(Beginning of Available records)

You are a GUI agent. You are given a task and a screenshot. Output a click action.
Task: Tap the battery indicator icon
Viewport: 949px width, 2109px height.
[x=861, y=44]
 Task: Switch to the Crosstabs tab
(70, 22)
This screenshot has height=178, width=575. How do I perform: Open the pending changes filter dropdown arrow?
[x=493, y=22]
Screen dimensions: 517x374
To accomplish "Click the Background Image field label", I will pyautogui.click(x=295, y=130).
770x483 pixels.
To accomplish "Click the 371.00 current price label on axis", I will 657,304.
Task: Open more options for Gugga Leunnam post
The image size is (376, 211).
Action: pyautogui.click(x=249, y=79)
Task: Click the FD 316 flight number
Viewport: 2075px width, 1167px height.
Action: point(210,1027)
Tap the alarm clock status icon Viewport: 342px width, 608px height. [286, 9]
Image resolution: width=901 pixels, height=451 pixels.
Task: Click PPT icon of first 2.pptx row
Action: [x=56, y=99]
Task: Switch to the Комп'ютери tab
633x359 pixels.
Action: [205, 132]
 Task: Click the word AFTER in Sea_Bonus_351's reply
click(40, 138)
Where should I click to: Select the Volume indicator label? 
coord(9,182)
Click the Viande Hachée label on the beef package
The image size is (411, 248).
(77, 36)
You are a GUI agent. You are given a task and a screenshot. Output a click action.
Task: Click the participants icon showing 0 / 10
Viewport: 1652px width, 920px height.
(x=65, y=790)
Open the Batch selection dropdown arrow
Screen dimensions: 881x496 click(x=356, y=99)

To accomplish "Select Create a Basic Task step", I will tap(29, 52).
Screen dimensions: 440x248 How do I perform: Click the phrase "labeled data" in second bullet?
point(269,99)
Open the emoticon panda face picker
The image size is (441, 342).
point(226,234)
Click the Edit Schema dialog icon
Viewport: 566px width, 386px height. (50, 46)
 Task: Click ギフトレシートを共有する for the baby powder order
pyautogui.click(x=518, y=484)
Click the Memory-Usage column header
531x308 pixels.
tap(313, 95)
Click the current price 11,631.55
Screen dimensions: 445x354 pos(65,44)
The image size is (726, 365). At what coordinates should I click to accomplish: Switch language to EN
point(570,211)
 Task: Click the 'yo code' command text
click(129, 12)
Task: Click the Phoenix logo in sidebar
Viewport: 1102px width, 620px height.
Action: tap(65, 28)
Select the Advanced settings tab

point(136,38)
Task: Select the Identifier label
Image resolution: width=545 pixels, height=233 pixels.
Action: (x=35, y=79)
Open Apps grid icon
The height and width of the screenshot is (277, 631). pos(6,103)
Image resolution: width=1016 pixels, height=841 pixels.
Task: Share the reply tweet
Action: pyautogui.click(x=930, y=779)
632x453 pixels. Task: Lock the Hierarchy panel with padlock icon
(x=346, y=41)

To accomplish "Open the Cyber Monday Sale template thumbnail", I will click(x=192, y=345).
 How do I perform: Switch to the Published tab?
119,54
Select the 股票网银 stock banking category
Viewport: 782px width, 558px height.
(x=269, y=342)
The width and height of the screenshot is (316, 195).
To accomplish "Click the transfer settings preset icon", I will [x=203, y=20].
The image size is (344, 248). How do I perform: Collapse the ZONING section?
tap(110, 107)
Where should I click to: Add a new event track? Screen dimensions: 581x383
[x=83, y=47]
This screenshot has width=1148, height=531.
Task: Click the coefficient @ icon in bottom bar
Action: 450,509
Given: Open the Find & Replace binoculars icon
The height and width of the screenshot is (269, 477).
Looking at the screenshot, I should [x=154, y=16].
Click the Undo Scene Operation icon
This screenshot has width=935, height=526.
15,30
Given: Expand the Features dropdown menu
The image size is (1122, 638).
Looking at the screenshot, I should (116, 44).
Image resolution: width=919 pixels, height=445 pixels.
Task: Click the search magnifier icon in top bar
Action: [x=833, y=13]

(End of Available records)

Work to be completed: Your answer must be the full set of entries, copied exactly.

Reply:
You are a GUI agent. You are given a task and a screenshot. Output a click action.
Task: Tap the battery indicator icon
Viewport: 949px width, 2109px height.
[x=861, y=44]
 Task: Switch to the Crosstabs tab
(70, 22)
This screenshot has height=178, width=575. How do I perform: Open the pending changes filter dropdown arrow?
[x=493, y=22]
Screen dimensions: 517x374
To accomplish "Click the Background Image field label", I will pyautogui.click(x=295, y=130).
770x483 pixels.
To accomplish "Click the 371.00 current price label on axis", I will 657,304.
Task: Open more options for Gugga Leunnam post
The image size is (376, 211).
Action: pyautogui.click(x=249, y=79)
Task: Click the FD 316 flight number
Viewport: 2075px width, 1167px height.
Action: point(210,1027)
Tap the alarm clock status icon Viewport: 342px width, 608px height. [286, 9]
Image resolution: width=901 pixels, height=451 pixels.
Task: Click PPT icon of first 2.pptx row
Action: [x=56, y=99]
Task: Switch to the Комп'ютери tab
633x359 pixels.
Action: [205, 132]
 Task: Click the word AFTER in Sea_Bonus_351's reply
click(40, 138)
Where should I click to: Select the Volume indicator label? 
coord(9,182)
Click the Viande Hachée label on the beef package
The image size is (411, 248).
(77, 36)
You are a GUI agent. You are given a task and a screenshot. Output a click action.
Task: Click the participants icon showing 0 / 10
Viewport: 1652px width, 920px height.
(x=65, y=790)
Open the Batch selection dropdown arrow
Screen dimensions: 881x496 click(x=356, y=99)

To accomplish "Select Create a Basic Task step", I will tap(29, 52).
Screen dimensions: 440x248 How do I perform: Click the phrase "labeled data" in second bullet?
point(269,99)
Open the emoticon panda face picker
The image size is (441, 342).
point(226,234)
Click the Edit Schema dialog icon
Viewport: 566px width, 386px height. (50, 46)
 Task: Click ギフトレシートを共有する for the baby powder order
pyautogui.click(x=518, y=484)
Click the Memory-Usage column header
531x308 pixels.
tap(313, 95)
Click the current price 11,631.55
Screen dimensions: 445x354 pos(65,44)
The image size is (726, 365). At what coordinates should I click to accomplish: Switch language to EN
point(570,211)
 Task: Click the 'yo code' command text
click(129, 12)
Task: Click the Phoenix logo in sidebar
Viewport: 1102px width, 620px height.
Action: tap(65, 28)
Select the Advanced settings tab

point(136,38)
Task: Select the Identifier label
Image resolution: width=545 pixels, height=233 pixels.
Action: (x=35, y=79)
Open Apps grid icon
The height and width of the screenshot is (277, 631). pos(6,103)
Image resolution: width=1016 pixels, height=841 pixels.
Task: Share the reply tweet
Action: pyautogui.click(x=930, y=779)
632x453 pixels. Task: Lock the Hierarchy panel with padlock icon
(x=346, y=41)

To accomplish "Open the Cyber Monday Sale template thumbnail", I will click(x=192, y=345).
 How do I perform: Switch to the Published tab?
119,54
Select the 股票网银 stock banking category
Viewport: 782px width, 558px height.
(x=269, y=342)
The width and height of the screenshot is (316, 195).
To accomplish "Click the transfer settings preset icon", I will [x=203, y=20].
The image size is (344, 248). How do I perform: Collapse the ZONING section?
tap(110, 107)
Where should I click to: Add a new event track? Screen dimensions: 581x383
[x=83, y=47]
This screenshot has width=1148, height=531.
Task: Click the coefficient @ icon in bottom bar
Action: 450,509
Given: Open the Find & Replace binoculars icon
The height and width of the screenshot is (269, 477).
Looking at the screenshot, I should [x=154, y=16].
Click the Undo Scene Operation icon
This screenshot has width=935, height=526.
15,30
Given: Expand the Features dropdown menu
The image size is (1122, 638).
Looking at the screenshot, I should (116, 44).
Image resolution: width=919 pixels, height=445 pixels.
Task: Click the search magnifier icon in top bar
Action: [x=833, y=13]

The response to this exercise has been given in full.